Вы, наверное, не знаете, но ведь у нас почти ни одной программы нет, где бы герои были настоящие. В какой-то момент, если помните, вдруг на всех каналах стали судебные программы появляться, где рассматриваются конкретные дела. Эти программы тоже почти все на подставных держатся. И вот однажды меня пригласили в такой программе сыграть. Суть дела была такова – мы с моей «матерью» судимся за земельный надел после смерти моего «отца», ее «мужа». У меня там свои аргументы, у нее свои, я привожу свои доказательства, она – свои. Это была настоящая работа. Мы с редактором недели две сюжет разбирали.

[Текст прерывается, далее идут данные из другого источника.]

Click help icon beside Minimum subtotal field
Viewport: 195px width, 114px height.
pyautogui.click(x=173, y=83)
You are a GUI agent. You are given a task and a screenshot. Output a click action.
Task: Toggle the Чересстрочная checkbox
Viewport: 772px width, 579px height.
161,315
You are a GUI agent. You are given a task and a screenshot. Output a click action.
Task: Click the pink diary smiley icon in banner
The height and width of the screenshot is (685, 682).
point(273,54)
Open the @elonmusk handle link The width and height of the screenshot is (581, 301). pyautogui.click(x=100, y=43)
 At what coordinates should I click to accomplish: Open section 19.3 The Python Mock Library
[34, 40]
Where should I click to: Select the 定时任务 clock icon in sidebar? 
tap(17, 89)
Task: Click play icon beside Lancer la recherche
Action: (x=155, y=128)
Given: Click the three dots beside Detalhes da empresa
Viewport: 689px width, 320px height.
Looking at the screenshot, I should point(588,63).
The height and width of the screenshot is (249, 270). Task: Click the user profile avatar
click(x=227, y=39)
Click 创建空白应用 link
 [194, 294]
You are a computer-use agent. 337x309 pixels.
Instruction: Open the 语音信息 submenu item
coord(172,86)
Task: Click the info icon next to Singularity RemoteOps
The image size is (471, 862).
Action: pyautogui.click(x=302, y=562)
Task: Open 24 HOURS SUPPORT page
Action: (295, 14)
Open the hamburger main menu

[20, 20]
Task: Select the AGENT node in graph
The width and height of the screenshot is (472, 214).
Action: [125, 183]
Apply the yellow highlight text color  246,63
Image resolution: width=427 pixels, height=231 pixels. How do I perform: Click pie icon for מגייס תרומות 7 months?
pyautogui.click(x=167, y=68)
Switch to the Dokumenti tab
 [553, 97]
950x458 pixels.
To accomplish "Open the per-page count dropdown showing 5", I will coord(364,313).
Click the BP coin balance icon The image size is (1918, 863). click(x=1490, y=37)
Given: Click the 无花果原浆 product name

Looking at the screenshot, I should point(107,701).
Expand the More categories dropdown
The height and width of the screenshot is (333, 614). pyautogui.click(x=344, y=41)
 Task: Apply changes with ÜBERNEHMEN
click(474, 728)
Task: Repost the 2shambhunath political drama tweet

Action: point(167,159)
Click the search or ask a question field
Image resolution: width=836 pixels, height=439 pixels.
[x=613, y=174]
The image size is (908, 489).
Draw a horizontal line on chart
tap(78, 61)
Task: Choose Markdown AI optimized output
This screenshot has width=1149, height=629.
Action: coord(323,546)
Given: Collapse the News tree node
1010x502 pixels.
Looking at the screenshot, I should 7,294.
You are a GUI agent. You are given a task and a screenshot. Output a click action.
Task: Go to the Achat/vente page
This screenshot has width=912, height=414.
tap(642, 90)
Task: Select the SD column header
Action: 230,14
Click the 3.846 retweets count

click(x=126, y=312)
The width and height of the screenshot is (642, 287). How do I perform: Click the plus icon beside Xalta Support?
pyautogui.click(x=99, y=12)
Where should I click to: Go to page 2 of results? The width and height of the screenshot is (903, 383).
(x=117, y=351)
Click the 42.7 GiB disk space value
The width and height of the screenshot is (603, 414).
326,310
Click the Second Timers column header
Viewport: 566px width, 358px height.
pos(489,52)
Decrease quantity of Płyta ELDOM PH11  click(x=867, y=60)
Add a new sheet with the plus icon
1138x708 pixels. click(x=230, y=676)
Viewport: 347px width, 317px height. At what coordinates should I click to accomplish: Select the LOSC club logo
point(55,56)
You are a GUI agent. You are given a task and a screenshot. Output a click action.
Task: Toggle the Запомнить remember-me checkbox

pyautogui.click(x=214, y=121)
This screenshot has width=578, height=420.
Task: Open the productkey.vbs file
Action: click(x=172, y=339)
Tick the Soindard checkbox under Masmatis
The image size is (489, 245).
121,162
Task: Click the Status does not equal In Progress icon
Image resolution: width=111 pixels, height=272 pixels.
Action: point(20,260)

Знаете, есть такое понятие у актеров – этюд на погружение. Вот это был такой этюд на погружение, только отрепетированный. У меня, честно, аж дух захватило, до того мне было интересно. Ну… то есть я настолько была погружена во всю эту канитель, что перестала вообще даже ДУМАТЬ о том, что кто-то может это принять за чистую монету.

И вот снимаем мы этот сюжет – целый день. Все, в общем, прошло гладко, как надо. Проходит недели три, звонит редактор, говорит – здравствуйте, Милена, смотрите сегодня ваш сюжет. Я смотрю – любо-дорого все получилось. Проходит день. Звонок из Орла – отец. Приезжай, говорит, сука, немедленно домой. Я с места срываюсь, все дела бросаю, приезжаю. Мне говорят, что же ты, гадина, нас на весь город опозорила? Я отвечаю – постойте, ясно же, что это все выдуманное, что все это просто постановка. Мне говорят – кому ясно, тебе? Ты кому это объяснять будешь – всему городу? Отец орал, что я его в могилу таким образом хочу отправить. Мать просто истерику закатила. Брат с сестрой со мной разговаривать перестали.

В общем, мне поставлено было условие – либо я себе работу нахожу в театре или кино и на телевидении больше не появляюсь, либо они от меня отказываются. Ну семья-то важнее, понятно. Я выходные провела в родном городе – и за это время все поняла. Мне разве что вслед не плевали, я не говорю уже о том, чтобы здороваться. Вернулась я в Москву, и с тех пор в своем городе не появлялась. Работу нашла, конечно, по первой специальности – скучно, но жить-то надо. Иногда на «Мосфильме» съемочные группы обхожу, карточки свои заношу, ассистентам по актерам звоню, но уже не надеюсь ни на что.